Quand l’état de conscience modifié devient source de guérison

Carl Rogers, figure emblématique de la psychologie humaniste, a souvent insisté sur l’importance de la présence authentique du thérapeute dans la relation d’aide. Cependant, c’est surtout à la fin de sa vie qu’il révèle explicitement la nature profonde et transpersonnelle de cette présence, la décrivant comme une expérience parfois mystique, capable d’engendrer une véritable guérison.

Un état de conscience modifié porteur de guérison

Rogers lui-même témoigne de moments spécifiques où, en tant que thérapeute ou facilitateur de groupe, il atteint un état de conscience modifié particulièrement intense :
« Lorsque je suis au mieux de ma forme, en tant qu’animateur de groupe ou thérapeute, je découvre une autre caractéristique. Je constate que lorsque je suis le plus proche de mon moi intérieur et intuitif, lorsque je suis en quelque sorte en contact avec l’inconnu qui est en moi, lorsque je suis peut-être dans un état de conscience légèrement modifié, alors tout ce que je fais semble être plein de guérison. Alors, ma simple présence libère et aide l’autre. » — Carl Rogers, A Way of Being (1980, p.129)

Une relation thérapeutique transcendante

Rogers décrit ces moments d’état modifié comme des expériences profondément intuitives et spontanées, presque inexplicables rationnellement :
« Il n’y a rien que je puisse faire pour forcer cette expérience, mais lorsque je peux me détendre et être proche du noyau transcendantal qui est en moi, je peux alors me comporter de manière étrange et impulsive dans la relation, des manières que je ne peux pas justifier rationnellement, qui n’ont rien à voir avec mes processus de pensée. Mais ces comportements étranges se révèlent justes, d’une manière étrange : il semble que mon esprit intérieur ait atteint et touché l’esprit intérieur de l’autre. Notre relation se transcende et devient une partie de quelque chose de plus grand. » — Carl Rogers, A Way of Being (1980, p.129)
Ici, Rogers évoque une expérience de connexion profonde, allant au-delà d’une simple empathie : il s’agit d’une rencontre transpersonnelle, presque mystique, où les frontières habituelles entre le thérapeute et la personne accompagnée semblent s’effacer.

Une énergie thérapeutique profonde

Ces instants particuliers de présence semblent imprégnés d’une énergie thérapeutique puissante, capable de favoriser la guérison intérieure et l’évolution des personnes :
« Une croissance, une guérison et une énergie profondes sont présentes. » — Carl Rogers, A Way of Being (1980, p.129)
Pour Rogers, ces expériences de connexion spirituelle authentique et profonde sont révélatrices d’une dimension essentielle de la relation d’aide.

Une reconnaissance tardive mais décisive

Rogers reconnaît tardivement mais explicitement l’importance de cette dimension spirituelle dans la pratique thérapeutique, allant même jusqu’à la qualifier de « transcendantale » :
« Nos expériences en thérapie, et en groupe, impliquent clairement ce qu’il y a de transcendant, d’indescriptible, de spirituel. Je suis contraint de croire que, moi, comme beaucoup d’autres, j’ai sous-estimé l’importance de cette dimension mystique et spirituelle. » — Carl Rogers, A Way of Being (1980, p.130)

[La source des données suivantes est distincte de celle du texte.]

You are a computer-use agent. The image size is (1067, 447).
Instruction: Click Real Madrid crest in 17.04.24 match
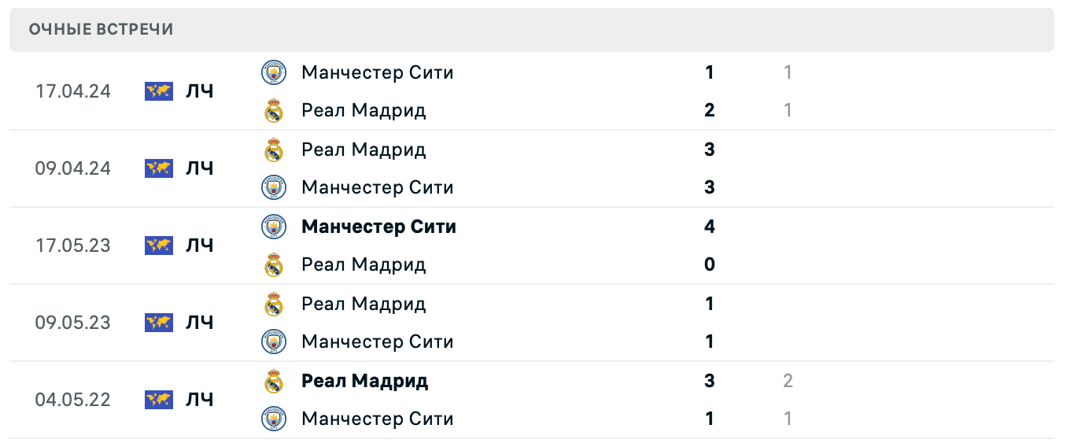273,110
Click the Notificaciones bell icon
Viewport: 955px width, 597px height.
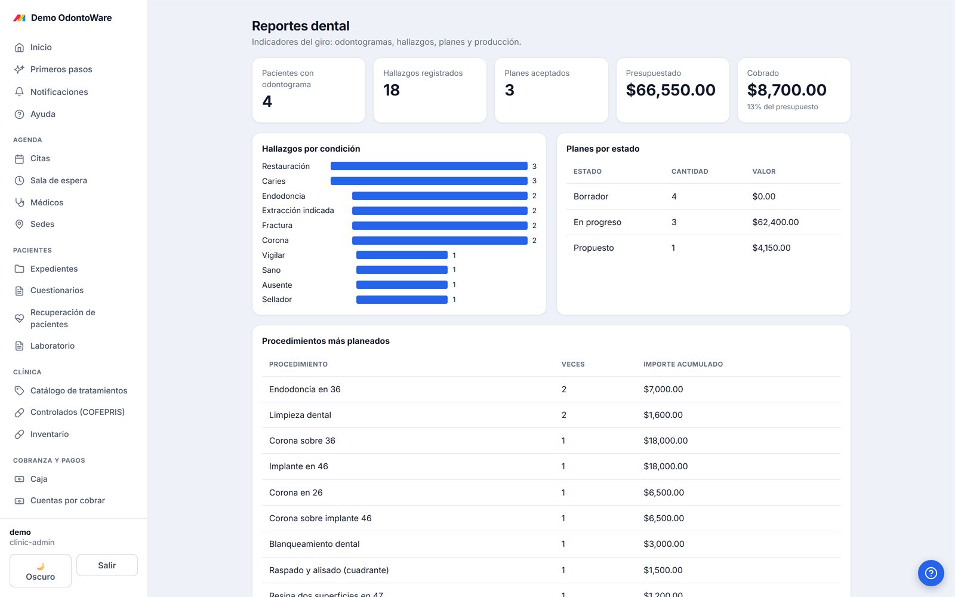[x=19, y=92]
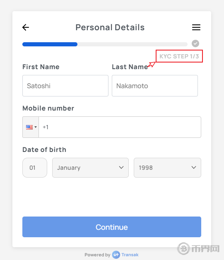Select the birth day field showing 01
The width and height of the screenshot is (224, 260).
(35, 168)
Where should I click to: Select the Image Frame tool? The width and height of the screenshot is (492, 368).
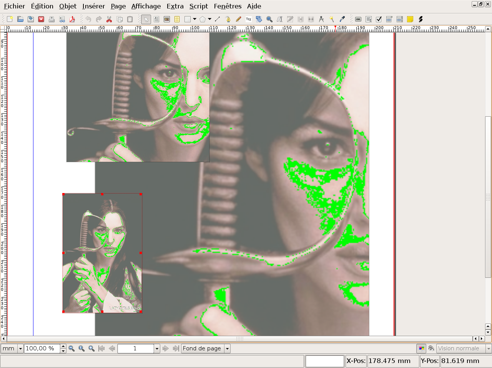point(167,19)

Regards critiques et analyses contemporaines

Cette dimension spirituelle et transpersonnelle a également été remarquée et analysée par plusieurs chercheurs et thérapeutes contemporains. Brian Thorne, psychologue et auteur, voit dans les descriptions de Rogers une preuve de l’existence d’une dimension mystique intrinsèque à l’approche centrée sur la personne :
« Brian Thorne parle de la “puissance mystique” de la thérapie centrée sur la personne. Il estime que l’histoire montrera que Rogers aura été l’une des influences majeures dans l’évolution spirituelle de l’humanité au XXIe siècle. » — Brian Thorne, The Mystical Power of Person-Centred Therapy (2002)
Tobin Hart, quant à lui, considère que ces moments vécus par Rogers révèlent clairement une connaissance mystique fondamentale :
« Les descriptions par Carl Rogers de ses moments vécus en thérapie semblent révéler une forme de connaissance mystique, qui est au fondement même de son approche. » — Tobin Hart, « Carl Rogers as Mystic? » in The Person-Centered Journal 6(1), 1999

Conclusion

Les témoignages explicites de Carl Rogers sur ses états de conscience modifiés vécus en thérapie soulignent l’importance d’une dimension intuitive et spirituelle profonde dans l’accompagnement centré sur la personne. Cette ouverture à l’expérience transpersonnelle enrichit et complète son héritage humaniste, invitant les praticiens contemporains à explorer et accueillir cette dimension essentielle au cœur même de la rencontre thérapeutique.